'Tis said, as through the aisles they passed,

They heard strange voices on the blast,

And through the cloister galleries small,

Which at mid-height thread the chancel wall,

Loud sobs and laughter louder ran,

And voices unlike the voice of man,

As if the fiends kept holiday.

Scott, LAY OF THE LAST MINSTREL

'Ill news, Martin, I see by your look!' cried Eustacie, starting to

her feet from the heap of straw on which she was sitting in his

cowhouse, one early April day, about seven weeks since her evasion

from the convent.

'Not so, I hope, Madame, but I do not feel at ease. Monsieur has

not sent for me, nor told me his plans for the morrow, and I much

doubt me whether that bode not a search here.
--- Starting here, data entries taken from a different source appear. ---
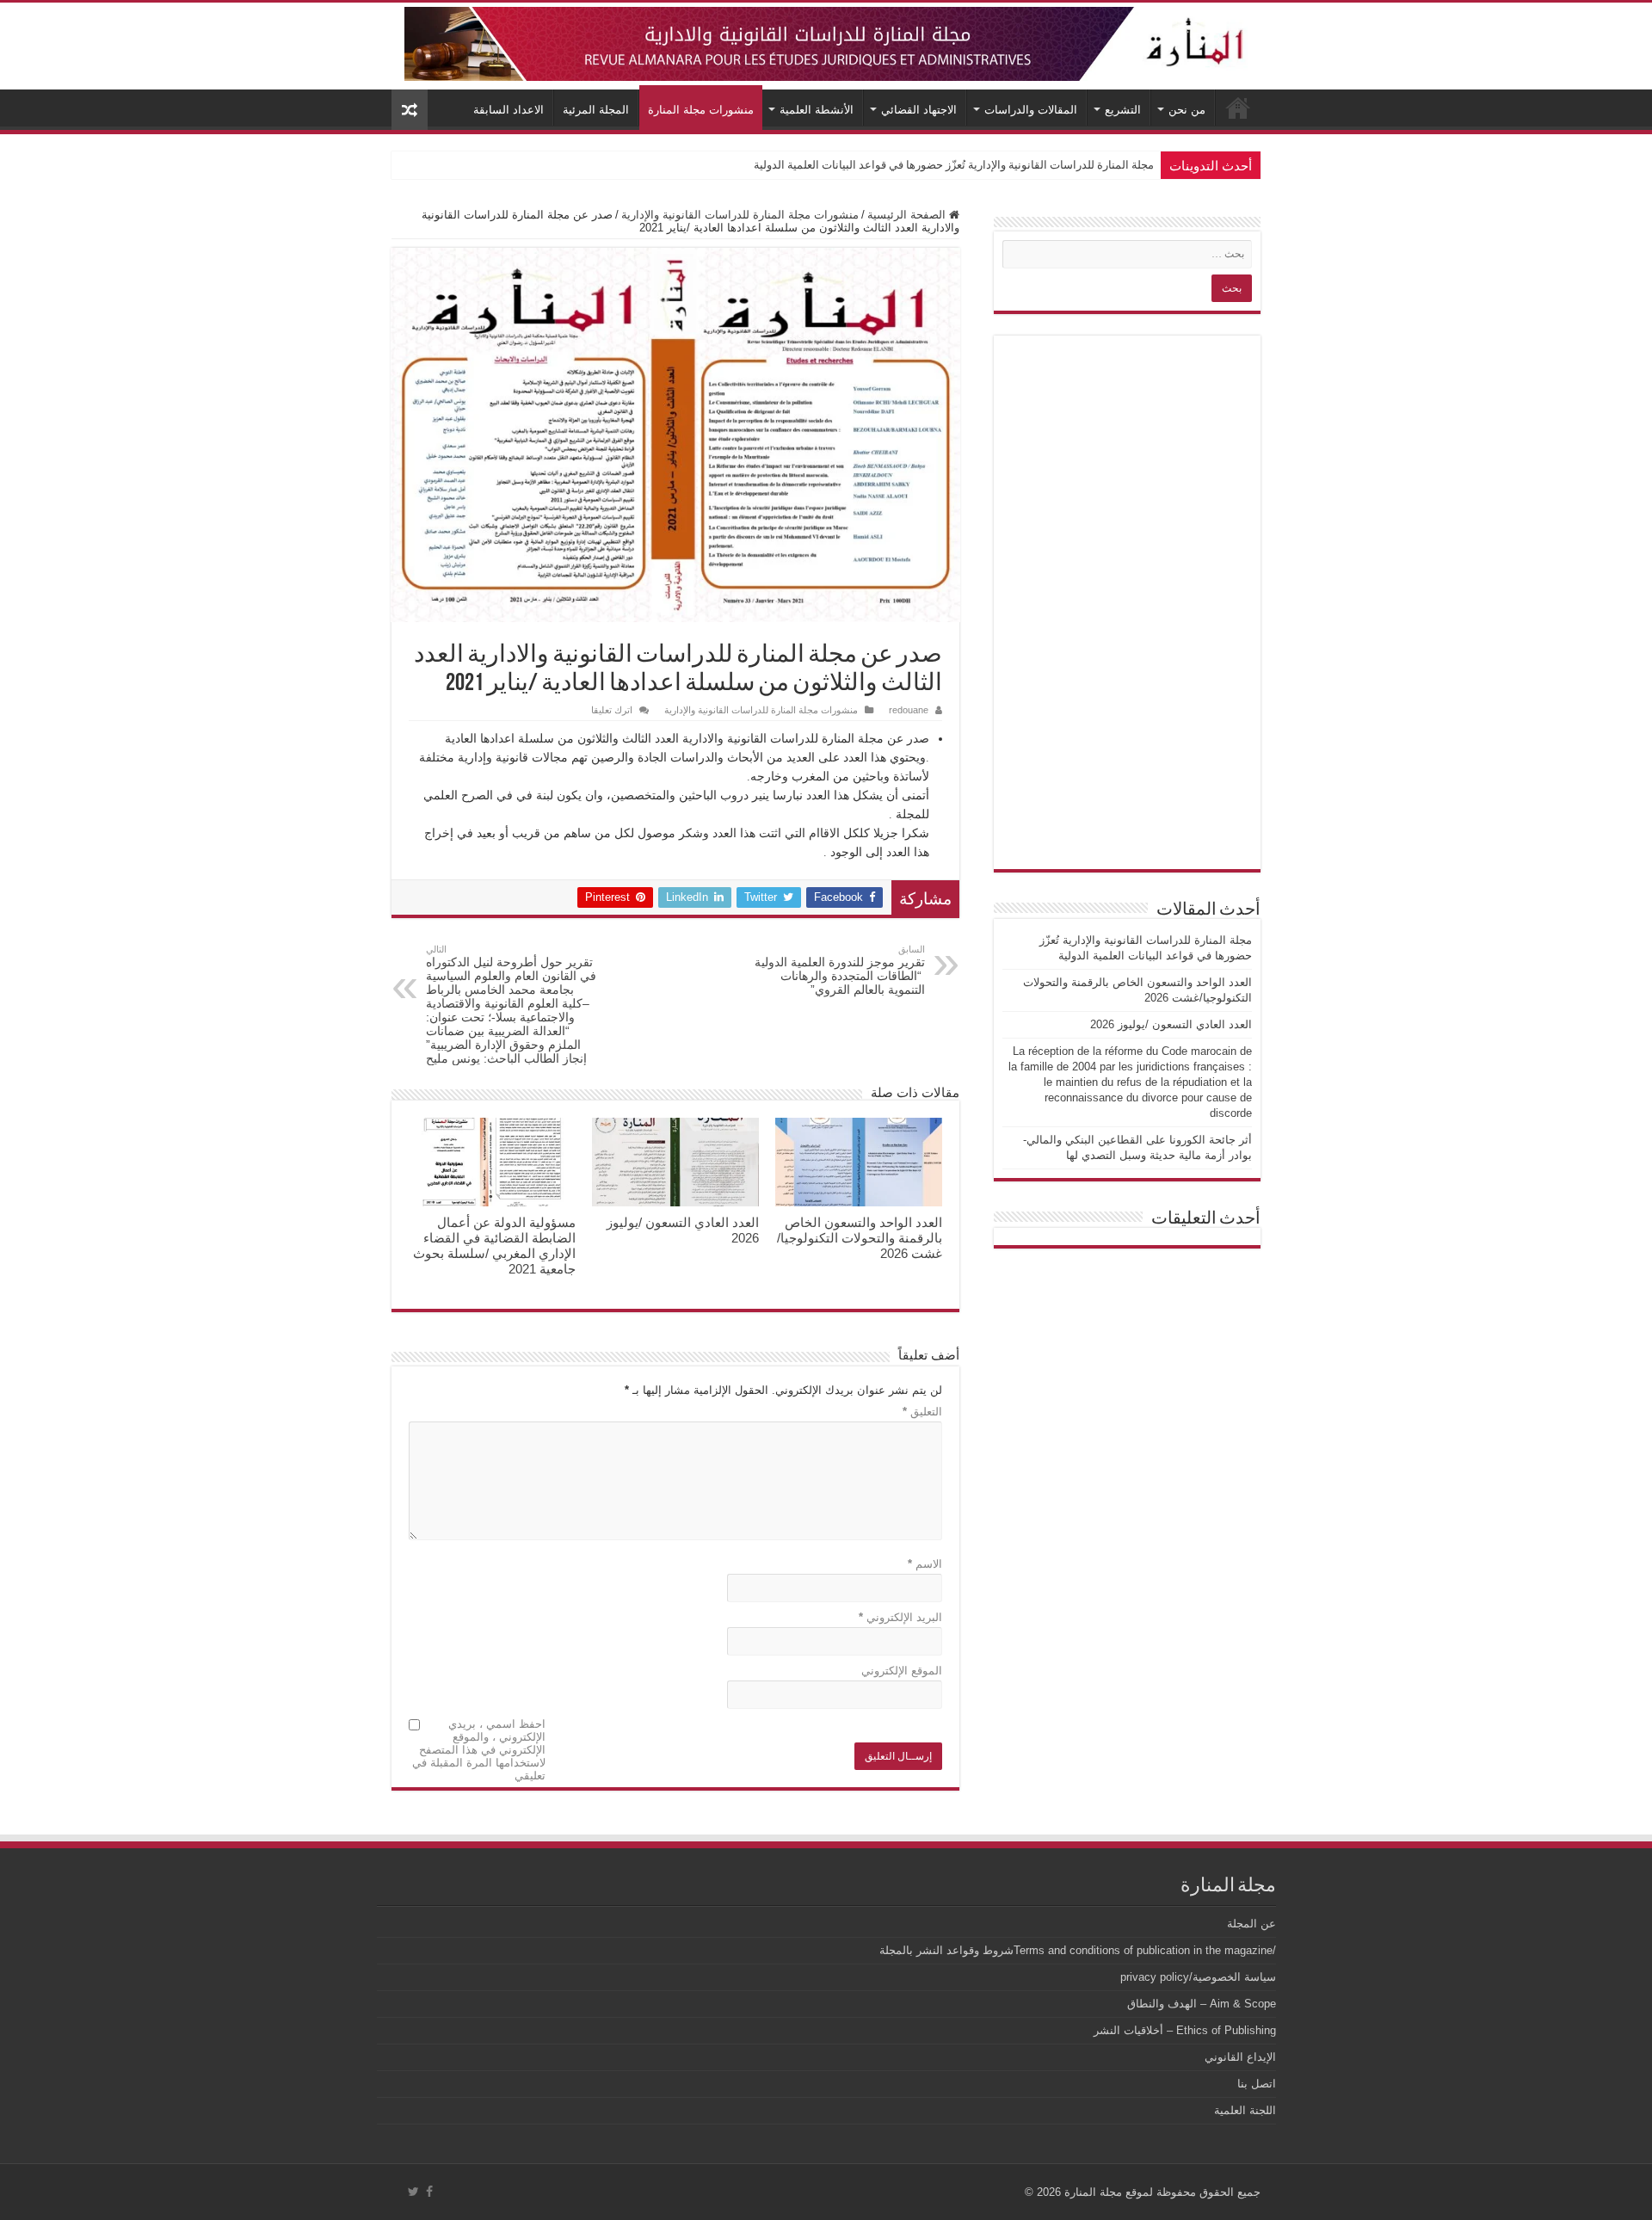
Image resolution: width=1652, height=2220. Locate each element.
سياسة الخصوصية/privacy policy (1198, 1976)
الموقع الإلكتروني (901, 1670)
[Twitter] (413, 2191)
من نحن (1186, 109)
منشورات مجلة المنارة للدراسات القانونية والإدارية (740, 214)
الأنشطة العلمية (817, 109)
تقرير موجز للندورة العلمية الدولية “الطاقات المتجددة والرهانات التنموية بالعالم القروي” (840, 970)
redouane (908, 710)
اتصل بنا (1256, 2083)
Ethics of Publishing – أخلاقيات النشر (1185, 2030)
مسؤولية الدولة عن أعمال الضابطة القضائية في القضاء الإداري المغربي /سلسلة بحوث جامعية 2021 (494, 1245)
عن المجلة (1251, 1923)
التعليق (922, 1411)
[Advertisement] (1127, 602)
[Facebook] (429, 2191)
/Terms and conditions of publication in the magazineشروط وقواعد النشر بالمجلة (1077, 1950)
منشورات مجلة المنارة (701, 109)
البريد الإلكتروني (900, 1617)
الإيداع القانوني (1240, 2056)
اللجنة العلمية (1245, 2110)
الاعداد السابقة (508, 109)
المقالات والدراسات (1030, 109)
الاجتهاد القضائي (919, 109)
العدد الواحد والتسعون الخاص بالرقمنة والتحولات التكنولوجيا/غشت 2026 (987, 164)
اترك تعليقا (611, 710)
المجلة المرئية (596, 109)
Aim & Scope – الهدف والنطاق (1201, 2003)
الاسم (925, 1563)
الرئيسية (1238, 107)
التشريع (1123, 109)
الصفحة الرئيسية (908, 214)
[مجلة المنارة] (826, 40)
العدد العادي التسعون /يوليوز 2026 (1171, 1024)
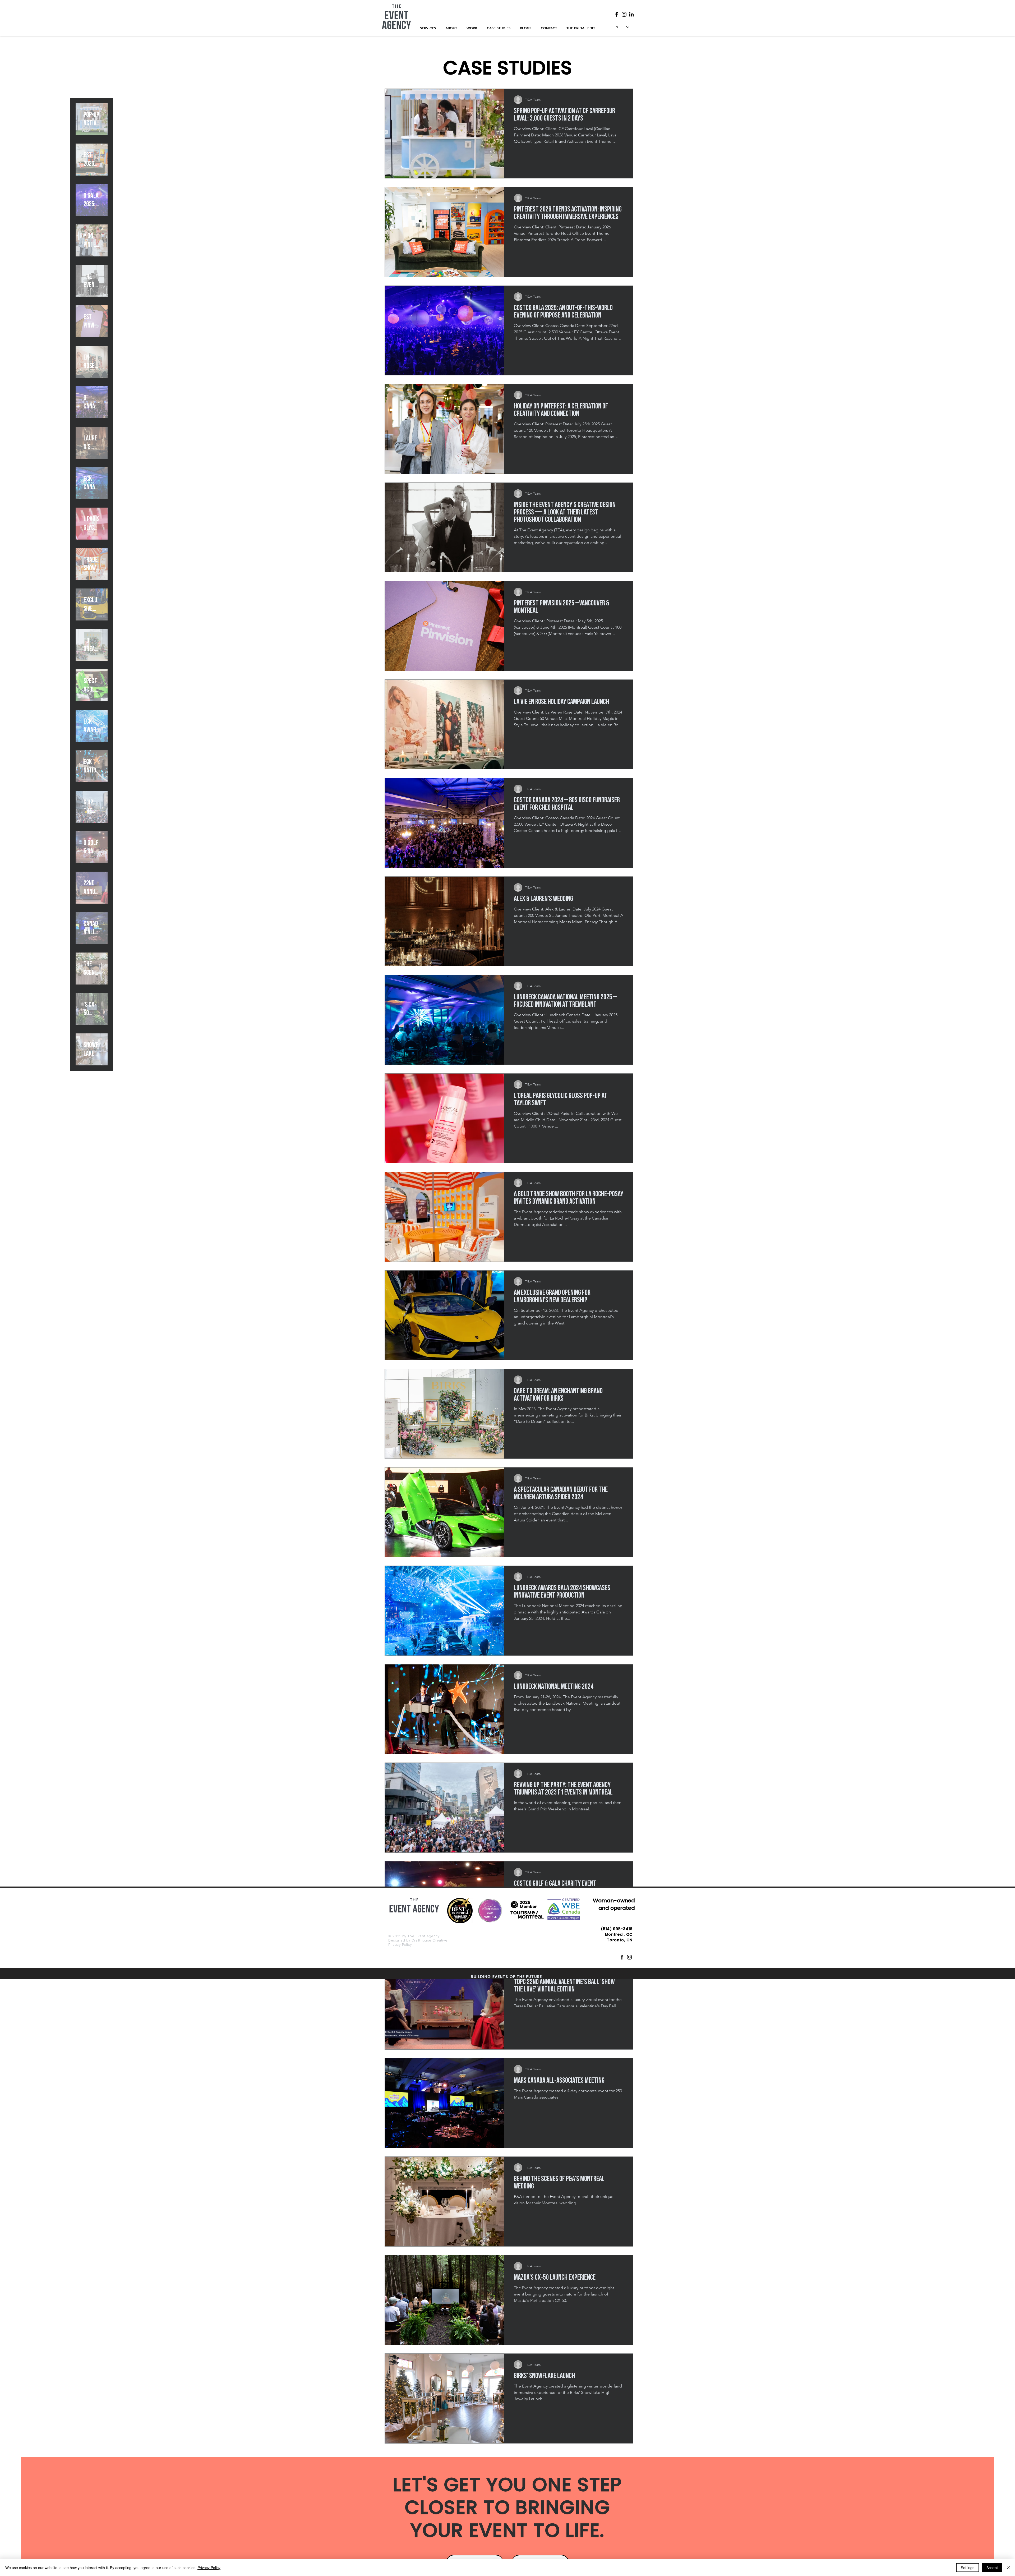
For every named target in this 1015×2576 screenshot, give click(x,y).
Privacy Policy (400, 1944)
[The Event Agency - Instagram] (629, 1957)
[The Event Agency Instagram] (624, 14)
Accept (992, 2567)
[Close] (1008, 2567)
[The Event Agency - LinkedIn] (631, 14)
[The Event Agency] (616, 14)
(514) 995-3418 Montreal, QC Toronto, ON (617, 1934)
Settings (967, 2567)
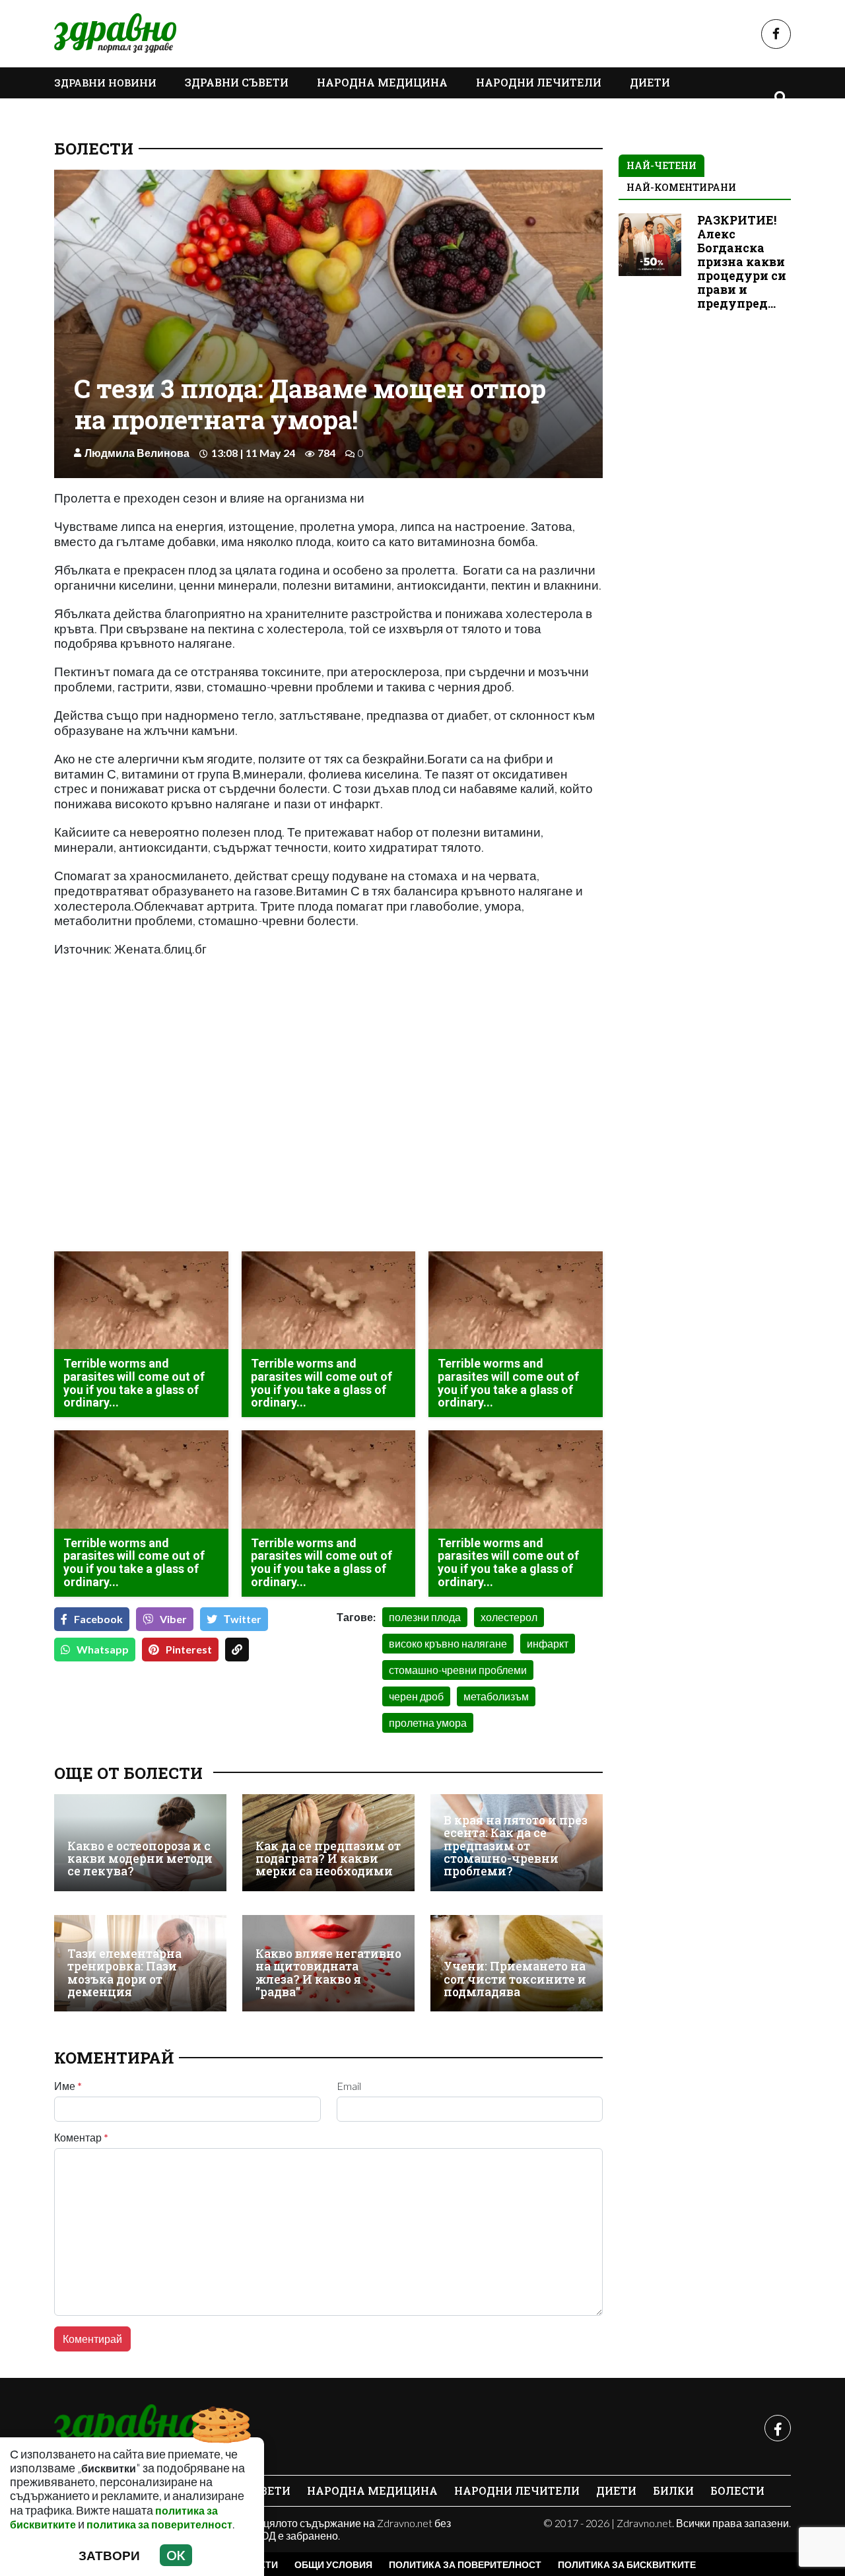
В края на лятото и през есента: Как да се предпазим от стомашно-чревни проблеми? (516, 1846)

Now I see a plan,

provided Madame would trust herself to a Huguenot.'

'They would guard me for my husband's sake.'

'And could Madame walk half a league, as far as the Grange du

Temple? There live Matthieu Rotrou and his wife, who have, they

say, baffled a hundred times the gendarmes who sought their

ministers. No one ever found a pastor, they say, when Rotrou had

been of the congregation; and if they can do so much for an old

preacher with a long tongue, surely they can for a sweet young

lady; and if they could shelter her just for tomorrow, till the

suspicion is over, then would I come for Madame with my cart, and

carry her into Chollet among the trusses of hay, as we had fixed.'

Eustacie was already tying her cloak, and asking for Lucette; but

she was grieved to hear that Martin had sent her to vespers to

disarm suspicion, and moreover that he meant not to tell her of his

new device. 'The creature is honest enough,' he said, 'but the way

to be safe with women is not to let them know.'

He cut short all messages and expressions of gratitude, and leading

Eustacie to a small stream, he made her creep along its course,

with her feet in the water so as to be sheltered by the boughs that

hung over the banks, while he used his ling strides to enable him

to double back and enter into conversation with passers-by, quite

of the track of the Grange du Temple, but always telling her where

he should join her again, and leaving with her the great dog, whom

she had come to regard as a friend and protector.